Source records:
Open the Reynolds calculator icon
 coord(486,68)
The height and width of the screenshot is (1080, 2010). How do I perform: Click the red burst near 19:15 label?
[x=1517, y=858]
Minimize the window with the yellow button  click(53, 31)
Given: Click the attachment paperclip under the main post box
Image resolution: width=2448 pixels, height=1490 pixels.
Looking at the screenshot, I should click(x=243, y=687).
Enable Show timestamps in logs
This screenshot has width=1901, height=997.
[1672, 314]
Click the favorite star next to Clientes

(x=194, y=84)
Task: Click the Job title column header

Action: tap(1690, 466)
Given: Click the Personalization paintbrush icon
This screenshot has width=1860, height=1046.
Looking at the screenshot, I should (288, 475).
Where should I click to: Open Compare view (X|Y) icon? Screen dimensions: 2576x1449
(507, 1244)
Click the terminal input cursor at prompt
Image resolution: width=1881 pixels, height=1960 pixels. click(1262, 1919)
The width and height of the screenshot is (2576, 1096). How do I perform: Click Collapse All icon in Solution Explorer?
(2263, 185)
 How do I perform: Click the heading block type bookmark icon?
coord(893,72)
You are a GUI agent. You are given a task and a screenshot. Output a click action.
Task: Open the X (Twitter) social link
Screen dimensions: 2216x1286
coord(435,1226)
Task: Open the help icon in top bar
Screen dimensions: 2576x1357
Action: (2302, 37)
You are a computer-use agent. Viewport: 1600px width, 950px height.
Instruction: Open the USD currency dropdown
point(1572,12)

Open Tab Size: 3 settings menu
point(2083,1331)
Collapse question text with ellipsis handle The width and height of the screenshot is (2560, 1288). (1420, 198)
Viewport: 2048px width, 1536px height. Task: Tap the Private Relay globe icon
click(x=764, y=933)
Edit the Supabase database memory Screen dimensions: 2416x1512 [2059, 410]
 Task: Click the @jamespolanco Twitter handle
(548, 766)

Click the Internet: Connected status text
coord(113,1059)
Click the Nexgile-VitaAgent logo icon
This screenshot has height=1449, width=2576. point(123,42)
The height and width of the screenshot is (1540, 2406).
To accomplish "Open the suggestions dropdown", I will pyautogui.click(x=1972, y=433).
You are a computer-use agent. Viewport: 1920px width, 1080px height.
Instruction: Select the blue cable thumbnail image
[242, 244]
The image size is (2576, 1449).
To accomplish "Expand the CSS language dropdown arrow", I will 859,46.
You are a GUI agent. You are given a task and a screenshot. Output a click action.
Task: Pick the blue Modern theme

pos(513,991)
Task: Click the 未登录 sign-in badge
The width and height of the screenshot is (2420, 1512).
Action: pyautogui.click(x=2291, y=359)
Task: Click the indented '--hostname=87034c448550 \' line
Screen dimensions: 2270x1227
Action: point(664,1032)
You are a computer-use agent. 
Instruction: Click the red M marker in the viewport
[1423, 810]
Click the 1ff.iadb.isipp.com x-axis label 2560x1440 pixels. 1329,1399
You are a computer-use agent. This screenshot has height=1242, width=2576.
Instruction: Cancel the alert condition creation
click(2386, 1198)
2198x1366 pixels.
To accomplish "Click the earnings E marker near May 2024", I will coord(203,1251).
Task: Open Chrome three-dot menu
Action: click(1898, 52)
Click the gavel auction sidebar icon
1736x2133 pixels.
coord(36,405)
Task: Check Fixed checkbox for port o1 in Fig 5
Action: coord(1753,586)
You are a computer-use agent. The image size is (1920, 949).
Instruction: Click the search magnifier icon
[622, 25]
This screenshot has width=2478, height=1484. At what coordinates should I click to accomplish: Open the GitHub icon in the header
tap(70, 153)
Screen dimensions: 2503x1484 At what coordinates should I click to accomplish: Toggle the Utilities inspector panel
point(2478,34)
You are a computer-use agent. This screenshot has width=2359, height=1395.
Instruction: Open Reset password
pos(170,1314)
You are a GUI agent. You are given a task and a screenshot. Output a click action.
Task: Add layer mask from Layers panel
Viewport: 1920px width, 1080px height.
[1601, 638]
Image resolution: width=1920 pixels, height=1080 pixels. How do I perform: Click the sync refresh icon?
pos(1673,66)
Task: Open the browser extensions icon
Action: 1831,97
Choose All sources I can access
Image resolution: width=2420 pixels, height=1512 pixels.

> _YOUR INSTRUCTIONS_: Repeat all of the data shown above, exactly as it appears.

> _REPLY_:
Open the Reynolds calculator icon
 coord(486,68)
The height and width of the screenshot is (1080, 2010). How do I perform: Click the red burst near 19:15 label?
[x=1517, y=858]
Minimize the window with the yellow button  click(53, 31)
Given: Click the attachment paperclip under the main post box
Image resolution: width=2448 pixels, height=1490 pixels.
Looking at the screenshot, I should click(x=243, y=687).
Enable Show timestamps in logs
This screenshot has width=1901, height=997.
[1672, 314]
Click the favorite star next to Clientes

(x=194, y=84)
Task: Click the Job title column header

Action: tap(1690, 466)
Given: Click the Personalization paintbrush icon
This screenshot has width=1860, height=1046.
Looking at the screenshot, I should (288, 475).
Where should I click to: Open Compare view (X|Y) icon? Screen dimensions: 2576x1449
(507, 1244)
Click the terminal input cursor at prompt
Image resolution: width=1881 pixels, height=1960 pixels. click(1262, 1919)
The width and height of the screenshot is (2576, 1096). How do I perform: Click Collapse All icon in Solution Explorer?
(2263, 185)
 How do I perform: Click the heading block type bookmark icon?
coord(893,72)
You are a GUI agent. You are given a task and a screenshot. Output a click action.
Task: Open the X (Twitter) social link
Screen dimensions: 2216x1286
coord(435,1226)
Task: Open the help icon in top bar
Screen dimensions: 2576x1357
Action: (2302, 37)
You are a computer-use agent. Viewport: 1600px width, 950px height.
Instruction: Open the USD currency dropdown
point(1572,12)

Open Tab Size: 3 settings menu
point(2083,1331)
Collapse question text with ellipsis handle The width and height of the screenshot is (2560, 1288). (1420, 198)
Viewport: 2048px width, 1536px height. Task: Tap the Private Relay globe icon
click(x=764, y=933)
Edit the Supabase database memory Screen dimensions: 2416x1512 [2059, 410]
 Task: Click the @jamespolanco Twitter handle
(548, 766)

Click the Internet: Connected status text
coord(113,1059)
Click the Nexgile-VitaAgent logo icon
This screenshot has height=1449, width=2576. point(123,42)
The height and width of the screenshot is (1540, 2406).
To accomplish "Open the suggestions dropdown", I will pyautogui.click(x=1972, y=433).
You are a computer-use agent. Viewport: 1920px width, 1080px height.
Instruction: Select the blue cable thumbnail image
[242, 244]
The image size is (2576, 1449).
To accomplish "Expand the CSS language dropdown arrow", I will 859,46.
You are a GUI agent. You are given a task and a screenshot. Output a click action.
Task: Pick the blue Modern theme

pos(513,991)
Task: Click the 未登录 sign-in badge
The width and height of the screenshot is (2420, 1512).
Action: pyautogui.click(x=2291, y=359)
Task: Click the indented '--hostname=87034c448550 \' line
Screen dimensions: 2270x1227
Action: point(664,1032)
You are a computer-use agent. 
Instruction: Click the red M marker in the viewport
[1423, 810]
Click the 1ff.iadb.isipp.com x-axis label 2560x1440 pixels. 1329,1399
You are a computer-use agent. This screenshot has height=1242, width=2576.
Instruction: Cancel the alert condition creation
click(2386, 1198)
2198x1366 pixels.
To accomplish "Click the earnings E marker near May 2024", I will coord(203,1251).
Task: Open Chrome three-dot menu
Action: click(1898, 52)
Click the gavel auction sidebar icon
1736x2133 pixels.
coord(36,405)
Task: Check Fixed checkbox for port o1 in Fig 5
Action: coord(1753,586)
You are a computer-use agent. The image size is (1920, 949).
Instruction: Click the search magnifier icon
[622, 25]
This screenshot has width=2478, height=1484. At what coordinates should I click to accomplish: Open the GitHub icon in the header
tap(70, 153)
Screen dimensions: 2503x1484 At what coordinates should I click to accomplish: Toggle the Utilities inspector panel
point(2478,34)
You are a computer-use agent. This screenshot has width=2359, height=1395.
Instruction: Open Reset password
pos(170,1314)
You are a GUI agent. You are given a task and a screenshot. Output a click action.
Task: Add layer mask from Layers panel
Viewport: 1920px width, 1080px height.
[1601, 638]
Image resolution: width=1920 pixels, height=1080 pixels. How do I perform: Click the sync refresh icon?
pos(1673,66)
Task: Open the browser extensions icon
Action: 1831,97
Choose All sources I can access
Image resolution: width=2420 pixels, height=1512 pixels.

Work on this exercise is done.